Title: Ghost House
Author: Sara Connell
Publisher: Muse Literary
Pages: 143
My GoodReads Rating: ⭐⭐⭐⭐
The house that sculptor Caitlin and her currently unemployed school teacher husband John are considering buying is haunted by a ghost in the titular story, Ghost House. It is one of the selling points of the house. Caitlin isn't convinced but John insists that the ghost is a benign presence. They move in and John won't believe her, that the ghost isn't benign at all. Soon Caitlin will learn how right she is. But will it be too late for her?
The author begins with a bang. The titular story, skillfully juggles the themes of art, motherhood and unrequited desires, and is impactful.
Les Grenouilles (the Frogs, in French) is hard to summarise. It's about a group of school girls, one of whom develops a mutation that prevents her growth and requires surgery. Her friends, including the unnamed narrator, are convinced that frogs' blood will heal her. This story combines the fear of disease with the hope brought on by miracle cures and the hold that religions and psychotropic drugs can have on humans.
Terroir is about a girl's feelings of terror towards her sense of her own body and sex, as also the sense of terror generated among women by the beauty and fitness industries. Terroir is actually defined as the complete natural environment of a wine, including factors such as soil, topography and climate. But, in English, it made sense as the terror generated in an environment that thrives on hounding women to care more than necessary about their physical appearance, thriving on the creation of fear around false imperfections.
In Girls, the narrator was an unusual one. A neon poster outside a brothel, one that serves as its mascot and pulls in the customers, addresses us. This one is about the fear that respectable society feels towards the sex industry.
Marionettes was another story I liked. Kate, on the verge of an engagement with boyfriend, Dan, expects to be proposed to while on holiday in Prague. Instead, her childhood fear relating to marionettes is revived until it ends with the worst outcome for her.
In Tarifa, we read about a horrific incident in the life of the unnamed mother of our unnamed narrator. As a young girl, the unnamed mother and her two friends, while on the road between Marbella and Tarifa in Spain, are propositioned and threatened at knifepoint. I was impressed with this one too. This story is to do with the fear of sexual assault.
Night Sky is a little vague. Ned's girlfriend, Joyce, a talented, atheistic artist with a scientific bent of mind, is increasingly taken with a lot of New Age things. When she vanishes, the residents of the trailer park where she lived begin to believe that she has been abducted by aliens. Will Ned find the answers he seeks?

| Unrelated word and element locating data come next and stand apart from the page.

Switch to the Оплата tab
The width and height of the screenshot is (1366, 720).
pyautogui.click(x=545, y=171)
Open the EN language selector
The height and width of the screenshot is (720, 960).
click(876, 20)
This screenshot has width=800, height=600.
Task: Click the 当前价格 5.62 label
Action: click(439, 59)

Powell's Priests is about a people who overlook the sins of the priests because of the honey they bring them. It is the shortest story in this book, a little over a page.
In One More, a woman who has dreams about impending disasters, realises that all things destructive are named after women. She feels that her dreams have caused her to be shunned by people, as if I were a ghost.
In Salad, the narrator, stuck home due to a medical condition, becomes obsessed with a famous actress. This story takes a deliciously creepy turn towards the end.
In Unending Day, the unnamed narrator has lost her promotion after calling a colleague an expletive. The boss forces her to sign up for therapy, but the therapist, it appears, won't let her leave.
Not My Body is a poem.
I had been expecting more of a paranormal vibe. These stories were more about women and girls hounded and, in some cases, doing the hounding themselves. A few of the stories could have improved with better punctuation. I liked this author's writing style and the stories themselves.
(I read this book on NetGalley. Thank you to the author, the publisher and NetGalley.)